The following command generates a project with PHP, JS, and CSS code for registering a block with a WordPress plugin.

$ npx @wordpress/create-block [options] [slug]

Demo

[slug] is optional. When provided, it triggers the quick mode where it is used as the block slug used for its identification, the output location for scaffolded files, and the name of the WordPress plugin.
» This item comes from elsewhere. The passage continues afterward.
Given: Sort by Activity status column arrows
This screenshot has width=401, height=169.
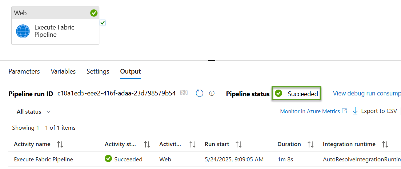Looking at the screenshot, I should pos(147,145).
The rest of the configuration is set to all default values unless overridden with some options listed below.

Options:

-V, --version                output the version number
-t, --template <name>        project template type name; allowed values: "static" (default), "es5", the name of an external npm package, or the path to a local directory
--namespace <value>          internal namespace for the block name
--title <value>              display title for the block and the WordPress plugin
--short-description <value>  short description for the block and the WordPress plugin
--category <name>            category name for the block
--wp-scripts                 enable integration with `@wordpress/scripts` package
--no-wp-scripts              disable integration with `@wordpress/scripts` package
--wp-env                     enable integration with `@wordpress/env` package
-h, --help                   output usage information

More examples:

  1. Interactive mode – without giving a project name, the script will run in interactive mode giving a chance to customize the important options before generating the files.
$ npx @wordpress/create-block
  1. External npm package – it is also possible to select an external npm package as a template.
$ npx @wordpress/create-block --template my-template-package
  1. Local template directory – it is also possible to pick a local directory as a template.
$ npx @wordpress/create-block --template ./path/to/template-directory
  1. Help – you need to use npx to output usage information.
$ npx @wordpress/create-block --help

When you scaffold a block, you must provide at least a slug name, the namespace which usually corresponds to either the theme or plugin name. In most cases, we recommended pairing blocks with WordPress plugins rather than themes, because only using plugin ensures that all blocks still work when your theme changes.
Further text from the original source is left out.